Organisationsgrad und Tarifbindung in Europa (I) Image

Dieser Zweig ist in den meisten europäischen Staaten durch einen ausgeprägten Gewerkschaftspluralismus gekennzeichnet. Wie die Untersuchung zeigt, ist die Konkurrenz, das Mit- und Nebeneinander von vier Gewerkschaften wie Transnet, GDBA, GDL und ver.di bei Deutscher Bahn und Co. keineswegs eine deutsche Besonderheit.

In zehn der 24 untersuchten Länder vertreten sechs oder mehr Arbeitnehmervereinigungen die Interessen der Beschäftigten; in den drei Ländern Dänemark, Polen und Portugal ist die Anzahl der Gewerkschaften sogar zweistellig. Lediglich in Österreich, Griechenland und in Lettland sind die Beschäftigten nur in einer einzigen Gewerkschaft organisiert.

Dieser Pluralismus ist in den meisten Ländern darauf zurückzuführen, dass viele Gewerkschaften vorrangig die Beschäftigten einer bestimmten Berufsgruppe als Mitglieder gewinnen. Dies gilt insbesondere für Zugführer und Zugbegleiter. Daher überschneiden sich häufig die Inter-essen- und Mitgliederdomänen der einzelnen Gewerkschaften. Die Folge kann eine zum Teil erbitterte Konkurrenz zwischen den Gewerkschaften sein.

Grundsätzlich zählt der Schienenverkehr zu einem der hochgradig gewerkschaftlich organisierten Wirtschaftszweige, auch wenn der Organisationsgrad der einzelnen Gewerkschaften teilweise erheblich variiert. In vielen osteuropäischen Ländern, aber auch in den Niederlanden können die einzelnen Gewerkschaften zum Teil nur einen Bruchteil der infrage kommenden Beschäftigten als Mitglieder gewinnen.
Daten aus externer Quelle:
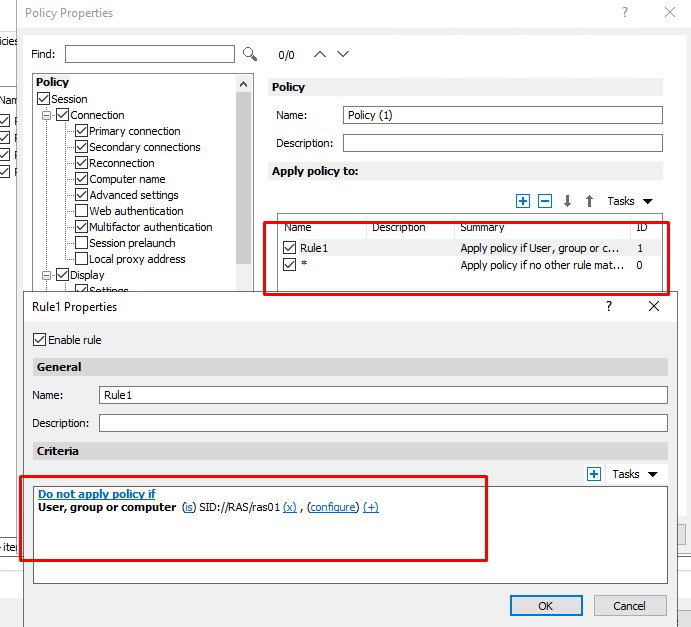This screenshot has width=691, height=627.
Task: Move rule down with down arrow
Action: click(x=568, y=201)
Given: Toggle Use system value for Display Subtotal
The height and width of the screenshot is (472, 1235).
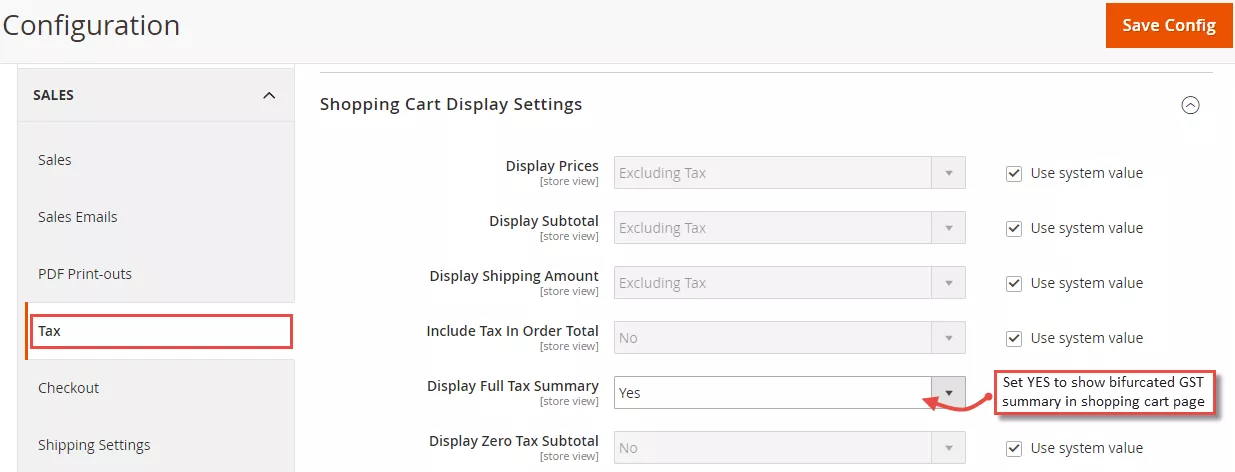Looking at the screenshot, I should coord(1013,228).
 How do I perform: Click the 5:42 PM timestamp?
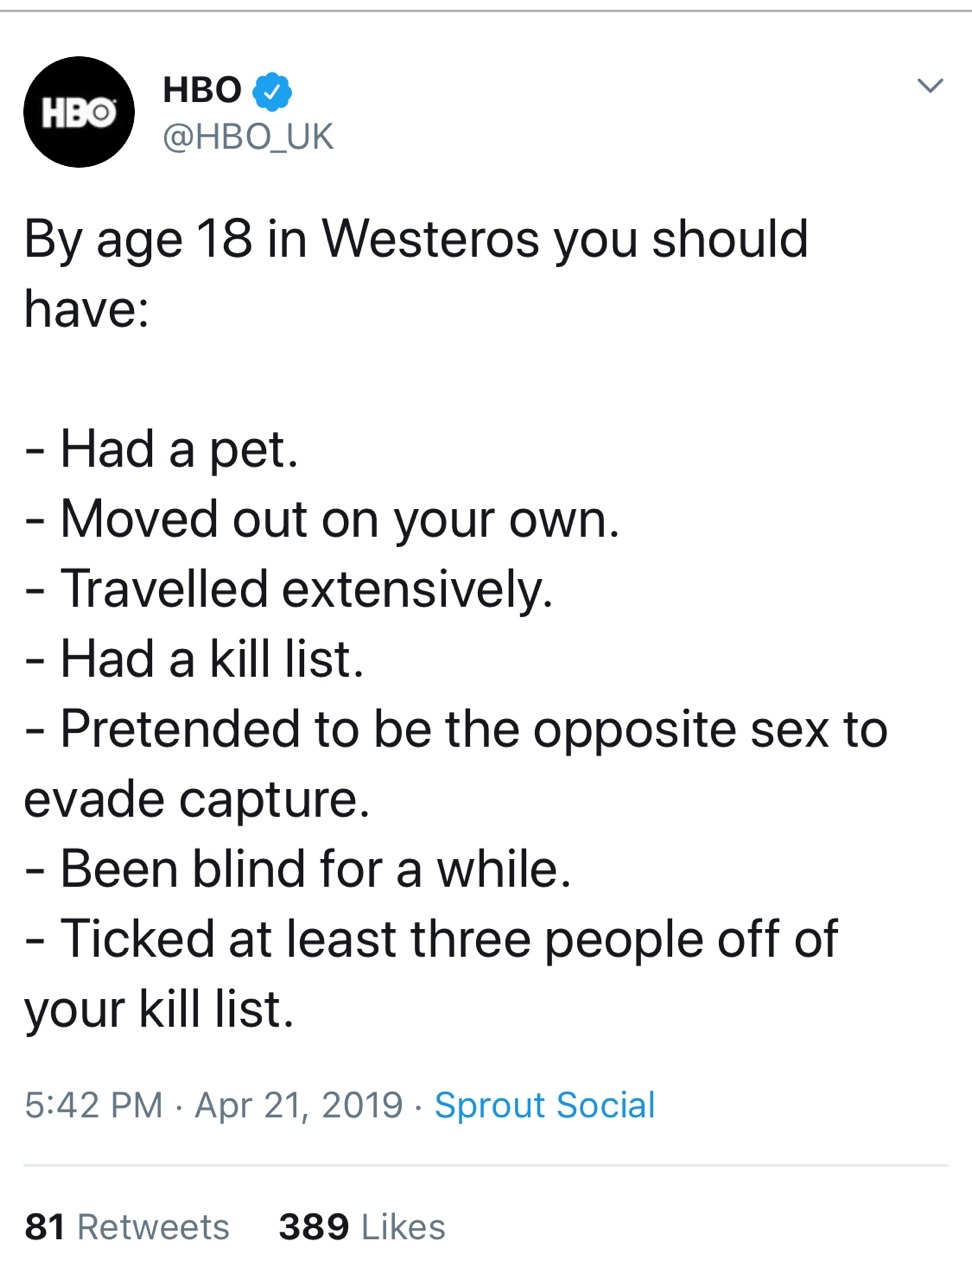click(93, 1105)
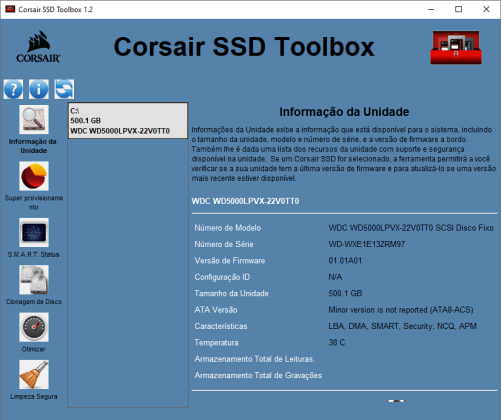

In anderen Ländern wie Dänemark, Finnland und Rumänien erreichen sie zum Teil einen Organisationsgrad von 100 Prozent. In Irland ist dies zum Beispiel darauf zurückzuführen, dass der Eintritt in ein Unternehmen bzw. in eine bestimmte Tätigkeit die Mitgliedschaft in der Gewerkschaft erzwingt, die für diese Belegschaften die Arbeitsbedingungen festlegt (Closed-Shop-Prinzip).

Angesichts des insgesamt hohen gewerkschaftlichen Organisationsgrads im Schienenverkehr überrascht es auch nicht, dass der Anteil der Mitarbeiter, deren Löhne und Arbeitszeiten durch Tarifverträge bestimmt werden, in den meisten europäischen Staaten bei 100 Prozent liegt.

Auch wenn für Deutschland keine validierbaren Zahlen vorliegen, ist der Bindungsgrad der Tarifverträge, die Transnet, GDBA, GDL und mit Abstrichen auch ver.di abschließen, sehr hoch. Dies gilt nicht zuletzt deshalb, weil die Arbeitgeber in Deutschland die Tarifverträge schließlich häufig auch auf die Arbeitsverhältnisse von Nicht-Gewerkschaftsmitgliedern anwenden.

Link: www.eurofound.europa.eu/eiro/studies/tn0710037s/tn0710037s_1.htm

* EIRO = European Industrial Relations Observatory: Die Initiative untersucht Arbeitsbeziehungen in Europa.